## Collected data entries

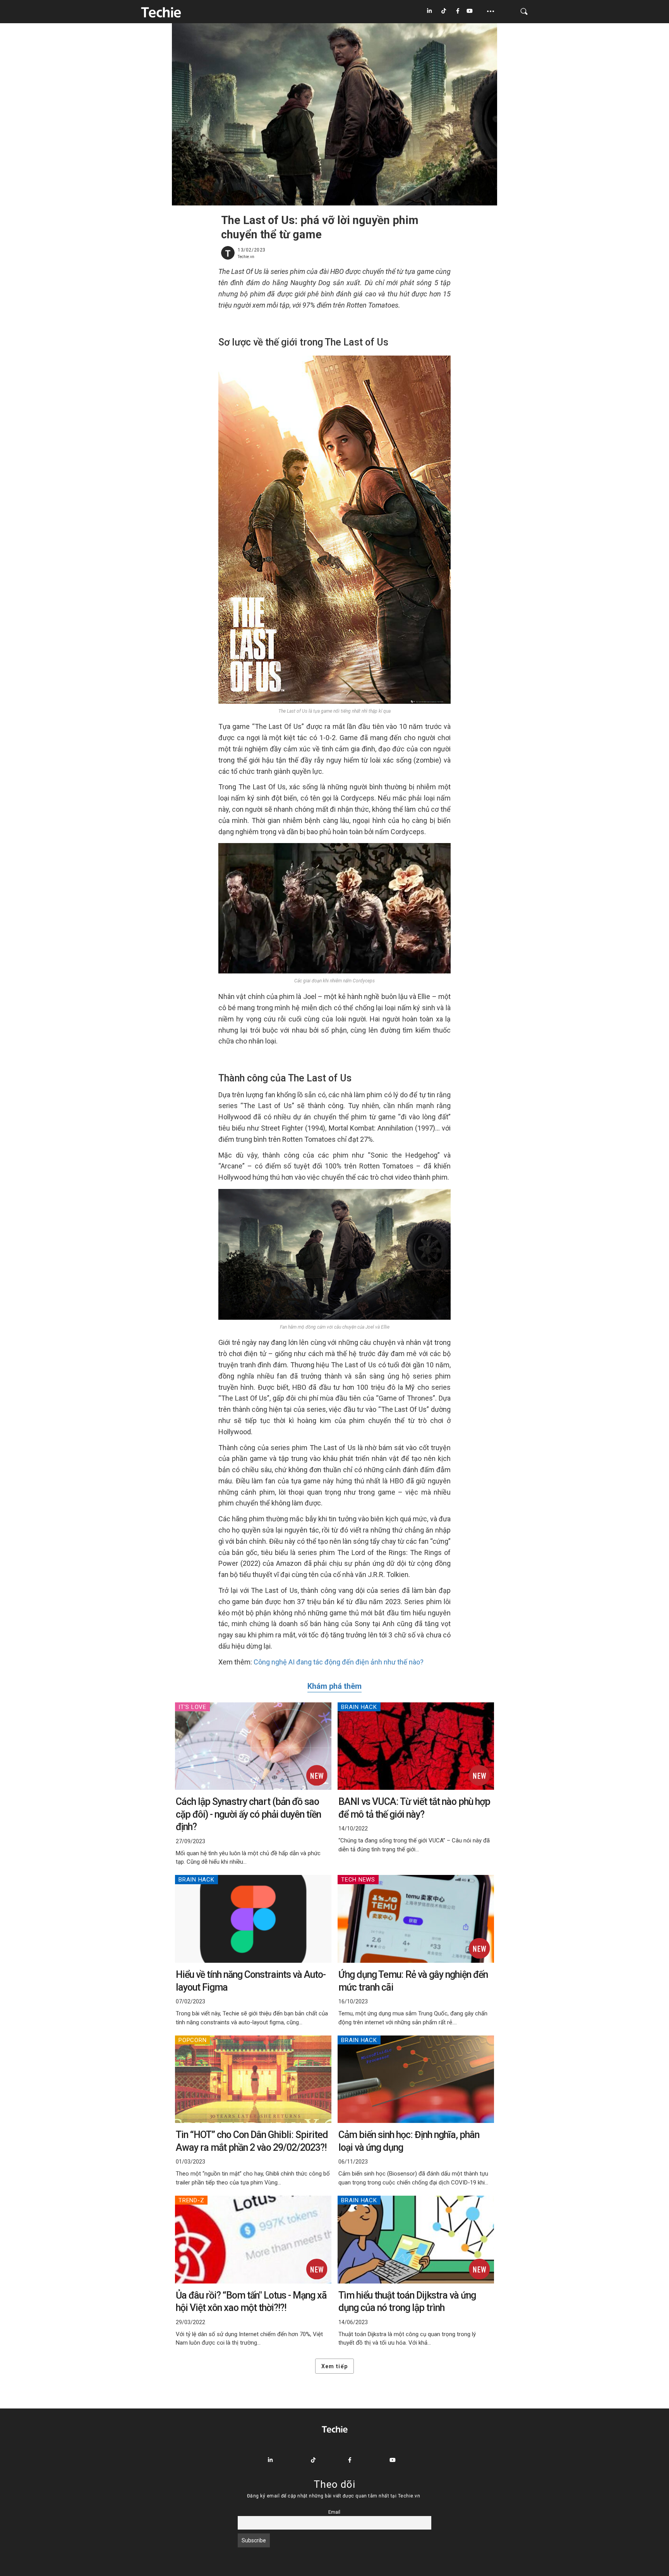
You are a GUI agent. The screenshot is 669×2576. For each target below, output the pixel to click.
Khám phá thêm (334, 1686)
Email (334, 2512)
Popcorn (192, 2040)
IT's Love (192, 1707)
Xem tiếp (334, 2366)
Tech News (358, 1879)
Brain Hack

## About this task
Could you output every record above exactly as it appears, without the pictures?

## Reply to the task
You are a GUI agent. The screenshot is 669×2576. For each target below, output the pixel to click.
Khám phá thêm (334, 1686)
Email (334, 2512)
Popcorn (192, 2040)
IT's Love (192, 1707)
Xem tiếp (334, 2366)
Tech News (358, 1879)
Brain Hack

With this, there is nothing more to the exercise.